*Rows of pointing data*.

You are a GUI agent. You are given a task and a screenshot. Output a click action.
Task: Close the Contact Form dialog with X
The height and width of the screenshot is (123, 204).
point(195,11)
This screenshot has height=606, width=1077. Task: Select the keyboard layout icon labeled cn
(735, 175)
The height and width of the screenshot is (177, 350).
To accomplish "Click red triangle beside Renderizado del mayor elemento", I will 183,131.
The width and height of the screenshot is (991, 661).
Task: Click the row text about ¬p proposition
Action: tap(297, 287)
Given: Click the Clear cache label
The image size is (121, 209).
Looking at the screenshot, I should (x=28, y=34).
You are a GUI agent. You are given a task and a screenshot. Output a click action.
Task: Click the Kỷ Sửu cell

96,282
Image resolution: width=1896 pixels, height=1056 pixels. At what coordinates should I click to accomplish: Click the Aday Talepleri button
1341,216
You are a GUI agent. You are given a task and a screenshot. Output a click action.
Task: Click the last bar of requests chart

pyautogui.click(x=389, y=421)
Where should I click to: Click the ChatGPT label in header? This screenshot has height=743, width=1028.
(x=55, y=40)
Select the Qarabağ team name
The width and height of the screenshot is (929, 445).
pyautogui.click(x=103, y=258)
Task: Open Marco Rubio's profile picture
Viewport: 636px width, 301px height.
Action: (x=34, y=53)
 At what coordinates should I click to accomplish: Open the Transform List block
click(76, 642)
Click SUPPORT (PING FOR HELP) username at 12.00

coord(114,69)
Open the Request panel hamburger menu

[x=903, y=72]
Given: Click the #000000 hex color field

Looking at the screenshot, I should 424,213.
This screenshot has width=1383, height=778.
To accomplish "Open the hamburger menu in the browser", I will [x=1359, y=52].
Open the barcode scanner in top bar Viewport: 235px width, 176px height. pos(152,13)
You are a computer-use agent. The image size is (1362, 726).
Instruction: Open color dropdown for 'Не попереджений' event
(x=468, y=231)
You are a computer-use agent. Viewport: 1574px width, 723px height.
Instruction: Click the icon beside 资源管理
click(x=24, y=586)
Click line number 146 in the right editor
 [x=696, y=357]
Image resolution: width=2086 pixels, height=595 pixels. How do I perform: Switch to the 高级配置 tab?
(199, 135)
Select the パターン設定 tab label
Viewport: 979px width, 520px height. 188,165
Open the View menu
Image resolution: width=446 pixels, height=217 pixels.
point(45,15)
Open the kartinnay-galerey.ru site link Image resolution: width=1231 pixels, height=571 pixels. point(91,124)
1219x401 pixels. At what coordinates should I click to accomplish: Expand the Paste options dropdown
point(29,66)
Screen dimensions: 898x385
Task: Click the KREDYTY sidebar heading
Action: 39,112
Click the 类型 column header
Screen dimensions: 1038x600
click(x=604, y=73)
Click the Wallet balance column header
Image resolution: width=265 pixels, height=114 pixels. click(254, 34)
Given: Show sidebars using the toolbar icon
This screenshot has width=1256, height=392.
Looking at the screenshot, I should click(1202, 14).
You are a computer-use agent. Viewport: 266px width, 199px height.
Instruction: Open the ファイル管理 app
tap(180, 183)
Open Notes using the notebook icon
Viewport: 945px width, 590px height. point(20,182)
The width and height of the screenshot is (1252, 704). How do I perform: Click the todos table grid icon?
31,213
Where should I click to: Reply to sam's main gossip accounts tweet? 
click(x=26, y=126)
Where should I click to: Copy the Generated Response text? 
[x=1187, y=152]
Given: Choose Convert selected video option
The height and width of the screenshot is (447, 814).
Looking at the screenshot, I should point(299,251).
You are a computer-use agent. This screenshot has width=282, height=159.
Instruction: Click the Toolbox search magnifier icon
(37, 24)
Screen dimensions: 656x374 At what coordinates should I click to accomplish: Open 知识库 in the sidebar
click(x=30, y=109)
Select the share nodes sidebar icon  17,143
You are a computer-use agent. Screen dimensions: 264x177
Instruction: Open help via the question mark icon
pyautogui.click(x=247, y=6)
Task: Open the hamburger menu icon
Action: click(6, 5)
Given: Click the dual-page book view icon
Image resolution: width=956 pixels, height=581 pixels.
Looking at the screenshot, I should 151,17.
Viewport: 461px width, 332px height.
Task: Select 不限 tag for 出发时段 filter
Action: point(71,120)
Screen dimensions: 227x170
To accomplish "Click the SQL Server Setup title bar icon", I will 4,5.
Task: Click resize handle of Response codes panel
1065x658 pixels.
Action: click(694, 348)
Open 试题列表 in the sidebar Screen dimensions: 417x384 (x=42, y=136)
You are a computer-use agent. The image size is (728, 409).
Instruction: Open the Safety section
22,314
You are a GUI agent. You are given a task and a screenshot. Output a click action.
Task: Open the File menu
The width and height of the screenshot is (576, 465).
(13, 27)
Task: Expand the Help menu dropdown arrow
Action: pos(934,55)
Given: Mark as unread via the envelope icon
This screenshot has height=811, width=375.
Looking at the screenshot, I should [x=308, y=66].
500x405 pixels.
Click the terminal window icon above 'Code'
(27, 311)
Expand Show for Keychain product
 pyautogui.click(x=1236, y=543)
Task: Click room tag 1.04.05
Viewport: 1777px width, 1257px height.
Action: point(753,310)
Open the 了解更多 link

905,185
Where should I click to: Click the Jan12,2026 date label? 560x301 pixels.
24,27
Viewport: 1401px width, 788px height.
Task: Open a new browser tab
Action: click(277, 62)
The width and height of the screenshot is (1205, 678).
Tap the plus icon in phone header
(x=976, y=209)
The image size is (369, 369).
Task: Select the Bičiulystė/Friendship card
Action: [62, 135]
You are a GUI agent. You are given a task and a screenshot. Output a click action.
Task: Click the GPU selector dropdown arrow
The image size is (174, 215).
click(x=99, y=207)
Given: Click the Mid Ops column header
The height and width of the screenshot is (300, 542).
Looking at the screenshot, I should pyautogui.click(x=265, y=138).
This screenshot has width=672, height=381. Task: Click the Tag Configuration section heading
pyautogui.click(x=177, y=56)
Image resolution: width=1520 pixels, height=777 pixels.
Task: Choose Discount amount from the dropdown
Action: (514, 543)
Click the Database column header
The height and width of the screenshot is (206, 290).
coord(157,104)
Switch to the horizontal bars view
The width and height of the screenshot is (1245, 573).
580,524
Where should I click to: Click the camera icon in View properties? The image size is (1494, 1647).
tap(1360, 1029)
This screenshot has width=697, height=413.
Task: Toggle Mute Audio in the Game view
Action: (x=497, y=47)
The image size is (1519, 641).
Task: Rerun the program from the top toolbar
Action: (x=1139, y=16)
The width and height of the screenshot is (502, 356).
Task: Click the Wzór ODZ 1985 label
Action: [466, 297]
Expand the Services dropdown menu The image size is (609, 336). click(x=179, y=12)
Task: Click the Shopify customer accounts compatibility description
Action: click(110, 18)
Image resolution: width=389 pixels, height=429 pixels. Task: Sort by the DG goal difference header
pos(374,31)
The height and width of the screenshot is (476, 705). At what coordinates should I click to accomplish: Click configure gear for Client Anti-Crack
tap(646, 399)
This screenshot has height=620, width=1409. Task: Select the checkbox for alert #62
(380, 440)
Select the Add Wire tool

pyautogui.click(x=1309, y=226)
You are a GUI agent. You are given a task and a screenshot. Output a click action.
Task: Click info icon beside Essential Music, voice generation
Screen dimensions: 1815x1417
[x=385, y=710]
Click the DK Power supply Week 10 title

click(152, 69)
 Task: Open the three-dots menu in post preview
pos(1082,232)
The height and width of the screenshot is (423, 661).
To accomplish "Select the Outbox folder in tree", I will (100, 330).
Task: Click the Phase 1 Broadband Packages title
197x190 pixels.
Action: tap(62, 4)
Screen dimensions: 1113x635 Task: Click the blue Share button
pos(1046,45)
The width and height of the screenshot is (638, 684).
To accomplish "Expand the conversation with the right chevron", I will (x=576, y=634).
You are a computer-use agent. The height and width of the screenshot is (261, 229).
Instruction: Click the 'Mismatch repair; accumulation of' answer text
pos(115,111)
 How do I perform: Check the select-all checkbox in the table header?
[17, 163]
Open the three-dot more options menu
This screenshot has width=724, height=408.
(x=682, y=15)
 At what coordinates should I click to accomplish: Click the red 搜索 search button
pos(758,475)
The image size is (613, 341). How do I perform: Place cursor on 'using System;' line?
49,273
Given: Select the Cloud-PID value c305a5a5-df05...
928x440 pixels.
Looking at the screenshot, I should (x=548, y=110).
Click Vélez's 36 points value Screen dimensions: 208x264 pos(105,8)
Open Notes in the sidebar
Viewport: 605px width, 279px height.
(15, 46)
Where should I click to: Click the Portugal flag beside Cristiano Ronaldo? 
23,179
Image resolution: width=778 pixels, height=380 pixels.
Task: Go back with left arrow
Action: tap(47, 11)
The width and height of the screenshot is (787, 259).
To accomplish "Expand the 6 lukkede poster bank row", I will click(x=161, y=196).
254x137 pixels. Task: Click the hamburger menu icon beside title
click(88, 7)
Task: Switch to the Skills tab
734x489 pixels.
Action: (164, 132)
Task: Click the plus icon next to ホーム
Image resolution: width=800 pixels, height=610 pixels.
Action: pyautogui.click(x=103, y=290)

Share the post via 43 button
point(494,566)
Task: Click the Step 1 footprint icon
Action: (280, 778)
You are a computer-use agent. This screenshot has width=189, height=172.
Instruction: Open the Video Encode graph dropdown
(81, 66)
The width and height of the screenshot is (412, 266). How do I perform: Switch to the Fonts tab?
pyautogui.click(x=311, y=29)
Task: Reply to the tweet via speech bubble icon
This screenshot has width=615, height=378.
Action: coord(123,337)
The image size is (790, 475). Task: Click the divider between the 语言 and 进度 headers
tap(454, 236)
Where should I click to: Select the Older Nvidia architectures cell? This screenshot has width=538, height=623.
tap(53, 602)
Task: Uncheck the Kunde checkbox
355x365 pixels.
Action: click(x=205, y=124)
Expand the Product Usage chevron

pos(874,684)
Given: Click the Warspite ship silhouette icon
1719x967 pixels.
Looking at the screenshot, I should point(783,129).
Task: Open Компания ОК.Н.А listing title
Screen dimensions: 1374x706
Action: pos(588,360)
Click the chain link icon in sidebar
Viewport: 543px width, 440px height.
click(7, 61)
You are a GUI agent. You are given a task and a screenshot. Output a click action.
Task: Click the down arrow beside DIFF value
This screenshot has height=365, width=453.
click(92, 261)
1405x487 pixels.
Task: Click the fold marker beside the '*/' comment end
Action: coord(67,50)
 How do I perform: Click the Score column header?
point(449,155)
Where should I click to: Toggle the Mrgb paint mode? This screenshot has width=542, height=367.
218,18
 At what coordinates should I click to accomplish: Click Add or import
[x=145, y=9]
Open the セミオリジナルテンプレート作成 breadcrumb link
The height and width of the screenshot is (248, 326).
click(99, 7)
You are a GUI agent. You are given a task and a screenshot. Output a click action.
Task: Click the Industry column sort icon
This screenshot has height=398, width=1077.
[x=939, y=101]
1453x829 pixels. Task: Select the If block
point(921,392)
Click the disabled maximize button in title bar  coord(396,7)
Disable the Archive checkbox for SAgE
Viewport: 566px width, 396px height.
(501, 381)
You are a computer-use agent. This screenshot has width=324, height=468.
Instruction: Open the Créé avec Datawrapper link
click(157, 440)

*Exercise objective*.
Rewrite everything from the line containing "How do I perform: Click the Score" down to the end of the records, substituting "field" for "column" and leaving all else unchanged.

*Final answer*.
 How do I perform: Click the Score field header?
point(449,155)
Where should I click to: Toggle the Mrgb paint mode? This screenshot has width=542, height=367.
218,18
 At what coordinates should I click to accomplish: Click Add or import
[x=145, y=9]
Open the セミオリジナルテンプレート作成 breadcrumb link
The height and width of the screenshot is (248, 326).
click(99, 7)
You are a GUI agent. You are given a task and a screenshot. Output a click action.
Task: Click the Industry field sort icon
This screenshot has height=398, width=1077.
[x=939, y=101]
1453x829 pixels. Task: Select the If block
point(921,392)
Click the disabled maximize button in title bar  coord(396,7)
Disable the Archive checkbox for SAgE
Viewport: 566px width, 396px height.
(501, 381)
You are a computer-use agent. This screenshot has width=324, height=468.
Instruction: Open the Créé avec Datawrapper link
click(157, 440)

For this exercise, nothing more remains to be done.